WORK ITEM |
Once the line holding "Where should I" is found in the entries below, transcribe exactly every line up to and including the one holding "1316x899 pixels.", but leave out the pictures.

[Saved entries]
##############################

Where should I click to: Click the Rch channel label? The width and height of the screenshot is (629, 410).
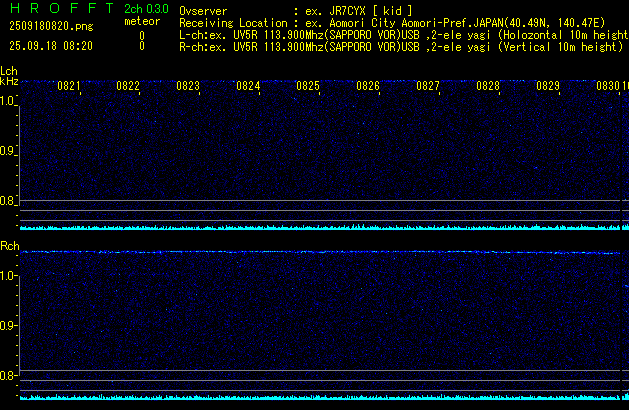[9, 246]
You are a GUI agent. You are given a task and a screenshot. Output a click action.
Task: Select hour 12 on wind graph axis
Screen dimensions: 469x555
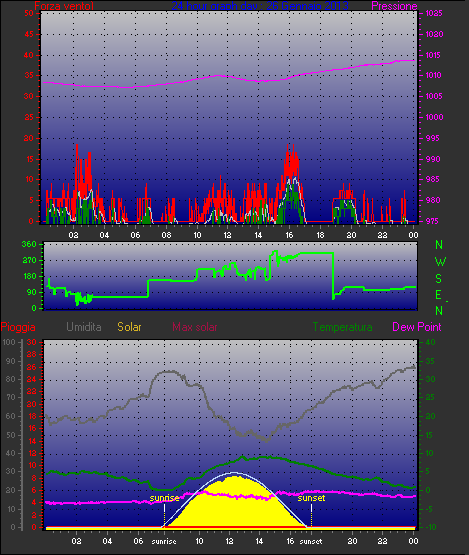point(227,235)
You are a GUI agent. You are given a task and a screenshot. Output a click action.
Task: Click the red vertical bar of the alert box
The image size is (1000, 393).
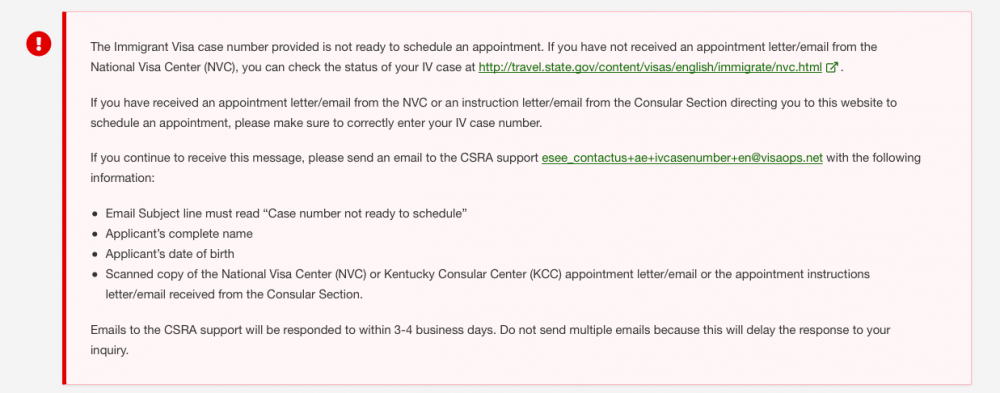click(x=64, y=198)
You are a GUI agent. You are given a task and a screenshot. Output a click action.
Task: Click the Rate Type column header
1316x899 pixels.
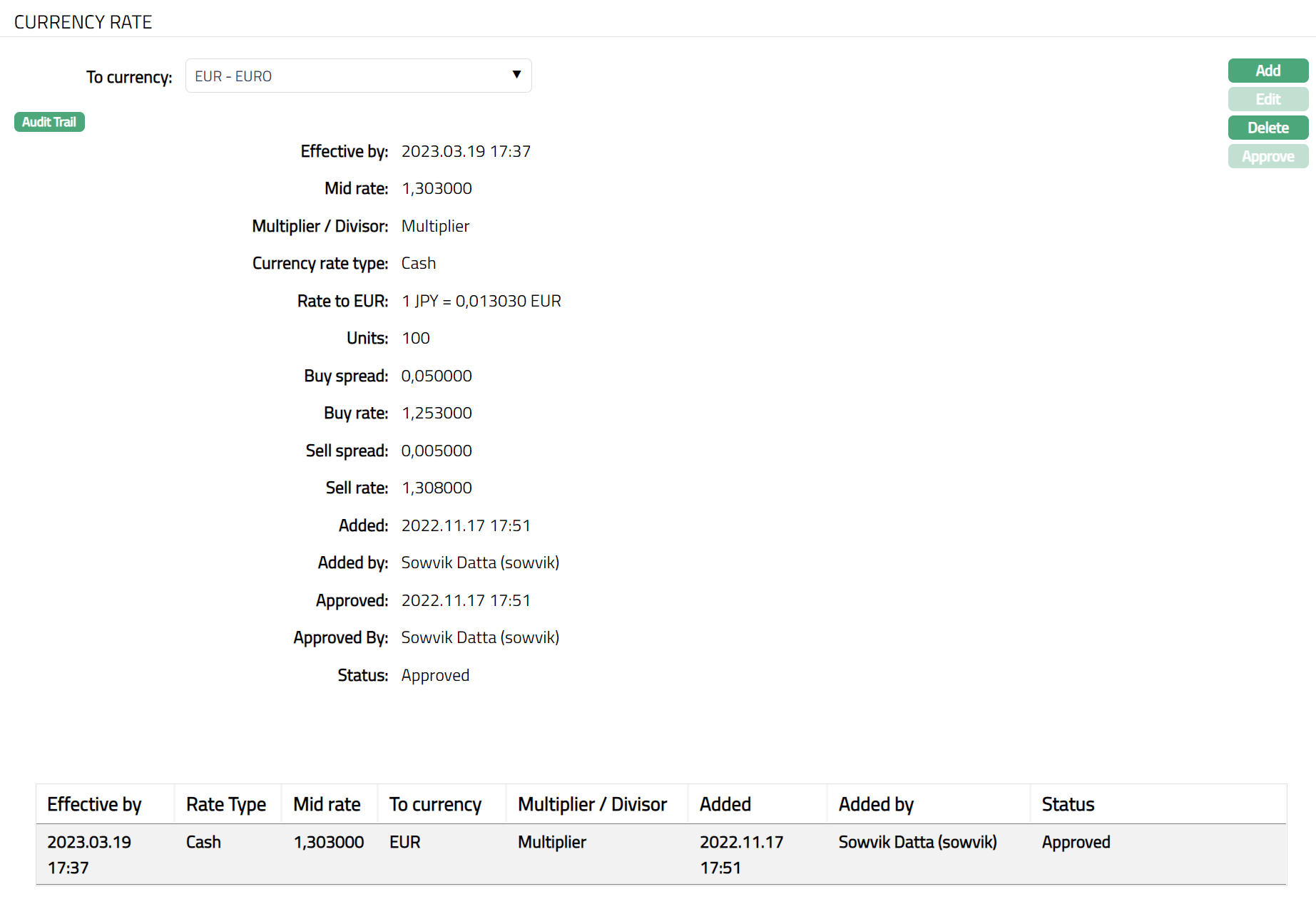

##############################

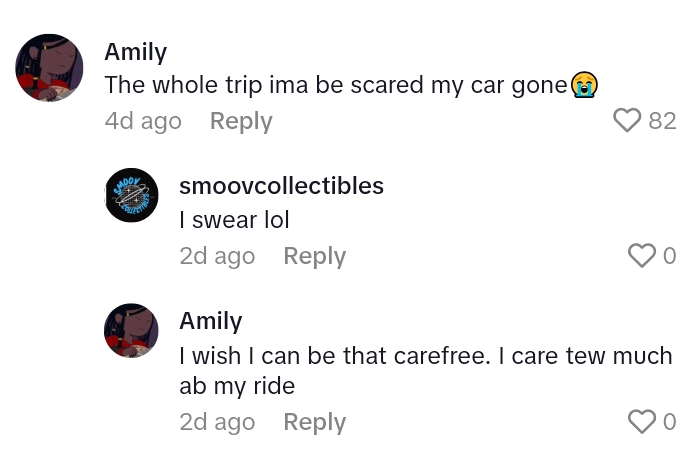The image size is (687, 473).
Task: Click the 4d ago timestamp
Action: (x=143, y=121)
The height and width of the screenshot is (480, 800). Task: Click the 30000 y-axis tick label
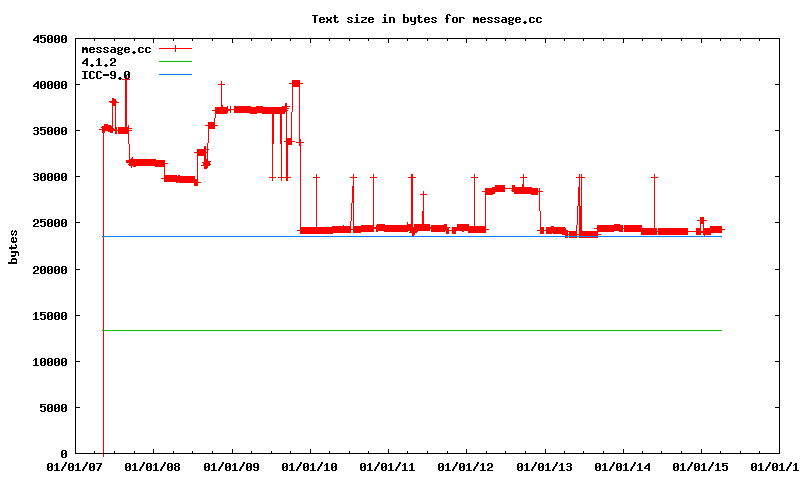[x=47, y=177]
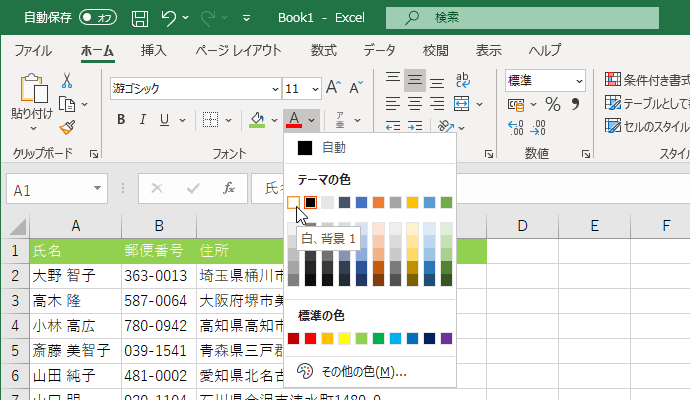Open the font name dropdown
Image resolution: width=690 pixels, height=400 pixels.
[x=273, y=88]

##############################

YOUR SOLUTION |
Where should I click to: Click the Rch channel label? The width and height of the screenshot is (629, 410).
[9, 246]
You are a GUI agent. You are given a task and a screenshot. Output a click action.
Task: Select hour 12 on wind graph axis
Screen dimensions: 469x555
point(227,235)
You are a GUI agent. You are given a task and a screenshot. Output a click action.
Task: Click the red vertical bar of the alert box
The image size is (1000, 393).
click(x=64, y=198)
You are a GUI agent. You are given a task and a screenshot. Output a click action.
Task: Click the Rate Type column header
1316x899 pixels.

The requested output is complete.